Meet the professionals
Pro game players compete in tournaments watched by literally millions of people. The games they play – Dota 2, League Of Legends, Starcraft, Counter Strike: Global Assault and more – require athlete-level commitment and confer grand prizes on the winners. The channels fans use to tune in are seemingly endless, but one platform stands out above the others – Twitch.
Twitch is essentially a game streaming website that functions in the same way as a social network. You sign up, enter your gaming preferences, and Twitch points you in the direction of streamers that you’ll probably be interested in. Are you a Call of Duty-head? Twitch has a vast selection of channels you can subscribe to. Fancy checking out how the Hearthstone meta-game is shaping up? Twitch has you covered there too.
The more you use Twitch, the more the site’s algorithms work to cater to your tastes.
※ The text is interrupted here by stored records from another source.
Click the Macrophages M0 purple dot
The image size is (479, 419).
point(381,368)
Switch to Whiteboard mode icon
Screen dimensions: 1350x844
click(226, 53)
It functions as a conduit for users’ interests and this isn’t limited to just watching other people play games. While Twitch began as a video game streaming site, the service has expanded to allow users to set up a structure that allow channel owners to offer more varied content. You can watch livestreams of games, find hints to get you through games, talk shows and more. Twitch has evolved to become a bona fide gaming hub.
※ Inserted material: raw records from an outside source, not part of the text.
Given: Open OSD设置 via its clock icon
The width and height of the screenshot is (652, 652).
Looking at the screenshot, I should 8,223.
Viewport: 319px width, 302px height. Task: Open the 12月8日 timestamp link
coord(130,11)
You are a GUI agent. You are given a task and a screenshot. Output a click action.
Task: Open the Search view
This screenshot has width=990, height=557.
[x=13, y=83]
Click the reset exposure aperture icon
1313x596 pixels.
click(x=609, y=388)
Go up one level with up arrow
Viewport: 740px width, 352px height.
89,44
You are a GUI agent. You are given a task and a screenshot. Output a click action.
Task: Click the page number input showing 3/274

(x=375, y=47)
Twitch has turned into the means to make a living for some lucky folk. While it might boggle the mind of earlier generations, yes, people can actually make money playing games and streaming them to their audience. But there’s no foolproof business model; you can’t just open an account, pick a game, start playing and wait for the money to roll in.
Like any social media platform, the successful have a USP. Whether they’re a fan who can spot trends in a meta-game, or a shooter addict looking for their next fix or even someone who is really terrible at games and isn’t ashamed to put that out there – as long as what they’re doing is entertaining and draws an audience, they can earn money through sponsorship deals, donations, advertising and affiliate deals. Not every single Twitch channel star earns enough to quit their day job, but some dedicated souls – running a channel take a lot of hard work – have managed to trade the rat race for their gaming chair.
Meet the fans
Perhaps the biggest question for the uninitiated is, ‘why on earth would someone want to watch other people play a video game?’ The answer is simple, really; video game fans view their past time in much the same way as sports fans view theirs. Anyone can have a kickaround on a public football pitch, but that doesn’t mean they’ll ever play at the Emirates Stadium. In much the same vein, just because someone has logged a ton of hours in Starcraft 2’s multiplayer, it doesn’t necessarily mean they’ll find themselves in the final four at the SC2 championship at BlizzCon.
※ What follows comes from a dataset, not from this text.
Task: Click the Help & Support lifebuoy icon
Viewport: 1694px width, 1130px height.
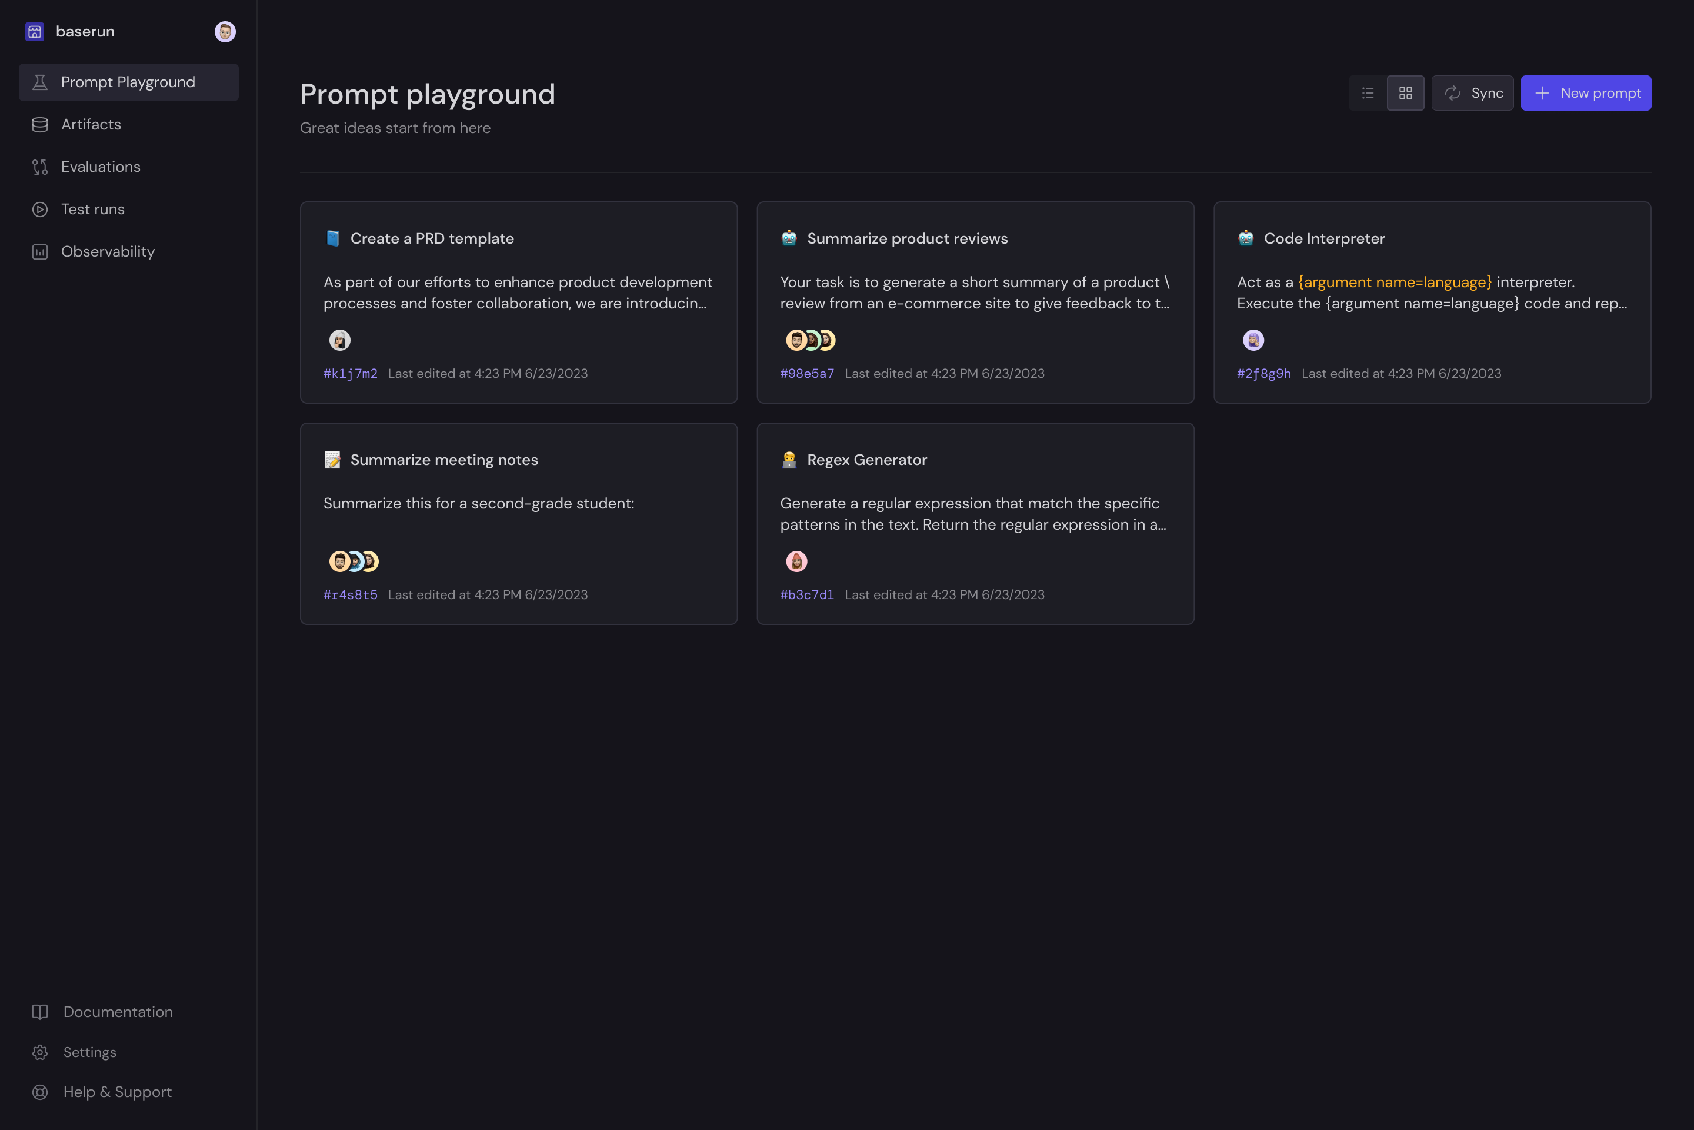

But beyond the competitive nature of gaming, Twitch attracts vast swathes of viewers because it’s fun and informative. Players use it for everything from picking up tips on how to become better at certain games, how to get past a particularly tricky section of a game, or simply to have a laugh at some of the hilarious events that can take place when gaming goes off script.
Games may have once been seen as the go-to entertainment for recluses. But thanks to services like Twitch they’re more social than ever.